Six years ago, the congregation of the Sag Harbor United Methodist Church moved into a brand new church building on Carroll Street with high hopes of revitalizing its membership and expanding its mission.

But early in December, congregants received a letter from the Reverend Julia Yeon-Hee Yim, the superintendent of the Long Island East District of the New York Annual Conference, the church’s governing body, announcing that services would be suspended until further notice.

The letter urged congregants to attend services and seek spiritual nurturing at one of the two other active Methodist churches on the South Fork — the Hamptons United Methodist Church in Southampton or the First United Methodist Church of East Hampton — until further notice.

“We have temporarily decided to pause our work there so we can do more attentive ministry after we regroup,” Reverend Yim said on Wednesday. “We want to be very clear. We are still interested and still committed to offering ministry to the Sag Harbor area, but as to how it will be done, we must first reassess and look at our resources.”

One congregant, Genevieve Willock of East Hampton, the chairwoman of the congregation’s board of trustees, said she was afraid the church would be closed permanently.

“I believe deep in my heart the church is closed, even though they haven’t said those words yet,” Ms. Willock said on Tuesday. “Nothing to do with the Methodist church is going on at that building now.”

In the meantime, the church continues to rent out space to Our Sons and Daughters School, an early childhood program based on the Waldorf movement in education.

Ms. Willock, who joined the church in 1993 when it still occupied its old home on Madison Street, said the membership was small then, with perhaps 15 people in the pews on a given Sunday. Facing rising heating and maintenance costs, the congregation under the direction of former pastor, Tom McLeod, sold the building for $2.4 million in 2006 and used part of the proceeds to build its new church.

After Mr. McLeod left in 2014 to move to a new congregation in Cutchogue, the church, which had seen attendance grow to 60 or more each week under his leadership, began to wither away, Ms. Willock said.

Mr. McLeod was replaced first by the Reverend Rose Livingston, who lives in Staten Island, and tried to lead the congregation on a part-time basis. After she left in 2015, the Reverend Leslie Duroseau, who is also the pastor of the Southampton congregation, took over.

Former member Bruce Stafford, who once served as chairman of the board of trustees, said Reverend Duroseau could not reverse the slide.

Mr. Stafford said he left the congregation after years of volunteering because he believed it had lost its focus. “The word of Jesus was not being proclaimed,” he said. Despite numerous meetings organized by the district office, the congregation could not reach a consensus on how to continue

As a result, membership began to dwindle. “You can’t survive with seven members,” he said. “You need a pastor from the community.”
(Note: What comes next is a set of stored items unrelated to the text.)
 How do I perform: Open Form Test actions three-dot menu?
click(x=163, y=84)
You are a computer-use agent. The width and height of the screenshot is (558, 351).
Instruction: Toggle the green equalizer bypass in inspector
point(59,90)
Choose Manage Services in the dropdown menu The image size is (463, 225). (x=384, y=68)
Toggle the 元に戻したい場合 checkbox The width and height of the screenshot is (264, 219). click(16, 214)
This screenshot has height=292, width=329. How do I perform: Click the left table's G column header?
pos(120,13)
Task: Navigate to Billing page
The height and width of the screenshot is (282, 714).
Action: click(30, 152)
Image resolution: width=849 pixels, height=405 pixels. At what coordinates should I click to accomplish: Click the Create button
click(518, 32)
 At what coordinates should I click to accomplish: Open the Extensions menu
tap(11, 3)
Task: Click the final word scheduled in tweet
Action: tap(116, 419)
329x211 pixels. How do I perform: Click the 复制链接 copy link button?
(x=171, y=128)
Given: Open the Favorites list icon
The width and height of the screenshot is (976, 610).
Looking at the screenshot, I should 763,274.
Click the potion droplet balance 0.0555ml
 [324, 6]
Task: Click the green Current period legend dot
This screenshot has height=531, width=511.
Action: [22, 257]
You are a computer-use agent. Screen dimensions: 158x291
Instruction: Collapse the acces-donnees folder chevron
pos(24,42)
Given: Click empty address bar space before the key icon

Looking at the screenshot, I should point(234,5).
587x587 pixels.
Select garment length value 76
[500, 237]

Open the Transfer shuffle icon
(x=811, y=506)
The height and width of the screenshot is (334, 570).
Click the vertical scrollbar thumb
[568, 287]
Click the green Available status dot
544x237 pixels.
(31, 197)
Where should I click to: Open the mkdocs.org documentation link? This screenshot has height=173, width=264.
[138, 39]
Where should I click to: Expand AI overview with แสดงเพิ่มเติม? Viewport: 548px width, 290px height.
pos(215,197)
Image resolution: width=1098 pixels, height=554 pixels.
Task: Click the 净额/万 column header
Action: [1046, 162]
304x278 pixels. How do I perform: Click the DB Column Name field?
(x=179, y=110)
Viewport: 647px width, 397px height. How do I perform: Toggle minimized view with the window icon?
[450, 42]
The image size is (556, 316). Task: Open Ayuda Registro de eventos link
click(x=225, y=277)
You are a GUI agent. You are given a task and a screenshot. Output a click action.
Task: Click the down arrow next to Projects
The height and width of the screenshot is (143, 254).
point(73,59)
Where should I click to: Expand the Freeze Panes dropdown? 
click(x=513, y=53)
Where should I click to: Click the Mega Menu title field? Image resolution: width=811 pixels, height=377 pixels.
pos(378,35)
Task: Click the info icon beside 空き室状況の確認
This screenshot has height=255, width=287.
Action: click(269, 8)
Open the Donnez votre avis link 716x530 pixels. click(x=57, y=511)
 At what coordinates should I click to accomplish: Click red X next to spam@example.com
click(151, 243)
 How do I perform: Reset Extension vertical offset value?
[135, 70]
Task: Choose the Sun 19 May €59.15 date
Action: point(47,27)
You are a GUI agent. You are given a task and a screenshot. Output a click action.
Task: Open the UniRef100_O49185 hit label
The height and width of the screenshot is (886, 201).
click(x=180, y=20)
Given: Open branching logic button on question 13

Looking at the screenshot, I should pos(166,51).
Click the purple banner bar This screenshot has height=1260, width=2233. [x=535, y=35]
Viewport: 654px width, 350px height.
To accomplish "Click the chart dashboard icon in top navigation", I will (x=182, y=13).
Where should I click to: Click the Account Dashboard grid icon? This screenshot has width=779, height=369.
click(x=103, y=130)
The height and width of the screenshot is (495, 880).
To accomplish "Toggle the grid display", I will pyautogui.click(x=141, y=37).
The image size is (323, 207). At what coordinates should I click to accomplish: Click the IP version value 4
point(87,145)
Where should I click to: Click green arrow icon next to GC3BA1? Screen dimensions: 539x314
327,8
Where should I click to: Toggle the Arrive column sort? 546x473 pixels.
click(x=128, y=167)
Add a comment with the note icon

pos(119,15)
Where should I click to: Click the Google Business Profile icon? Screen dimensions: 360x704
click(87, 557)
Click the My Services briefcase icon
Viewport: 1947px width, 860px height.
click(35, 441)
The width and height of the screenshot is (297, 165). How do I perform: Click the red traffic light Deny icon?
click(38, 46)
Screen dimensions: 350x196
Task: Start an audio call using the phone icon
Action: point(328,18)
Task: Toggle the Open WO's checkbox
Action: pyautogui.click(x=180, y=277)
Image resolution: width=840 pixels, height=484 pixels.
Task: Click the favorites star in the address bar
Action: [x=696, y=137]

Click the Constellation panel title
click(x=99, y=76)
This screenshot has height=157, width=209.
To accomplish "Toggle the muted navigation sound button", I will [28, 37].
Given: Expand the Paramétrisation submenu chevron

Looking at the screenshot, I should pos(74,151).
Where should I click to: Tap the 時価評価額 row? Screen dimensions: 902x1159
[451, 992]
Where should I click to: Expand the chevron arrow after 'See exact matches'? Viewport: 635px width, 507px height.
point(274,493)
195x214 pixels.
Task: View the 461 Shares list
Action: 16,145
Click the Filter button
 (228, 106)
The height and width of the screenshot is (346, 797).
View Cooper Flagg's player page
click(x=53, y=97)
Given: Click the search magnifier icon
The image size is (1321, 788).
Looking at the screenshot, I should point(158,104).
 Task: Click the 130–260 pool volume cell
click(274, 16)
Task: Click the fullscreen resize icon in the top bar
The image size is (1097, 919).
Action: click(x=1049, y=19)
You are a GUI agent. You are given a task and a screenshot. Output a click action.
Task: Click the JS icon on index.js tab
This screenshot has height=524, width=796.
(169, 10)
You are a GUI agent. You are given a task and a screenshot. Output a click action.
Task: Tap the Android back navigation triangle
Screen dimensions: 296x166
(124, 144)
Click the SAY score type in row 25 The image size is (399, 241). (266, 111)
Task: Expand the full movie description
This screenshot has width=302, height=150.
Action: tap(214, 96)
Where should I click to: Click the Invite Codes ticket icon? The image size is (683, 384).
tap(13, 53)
Ms. Willock said it got so bad in recent months that sometimes only one or two members would show up for weekly services.

Reverend Duroseau declined to comment for this story, other than to deny the church was being closed permanently. “Everything that has been taking place is still taking place,” she said, adding that further statements would have to come from district officials.

“I’m numb to it now,” said Ms. Willock. “It bothers me a bit because we had come so far from that cold building on Madison Street.”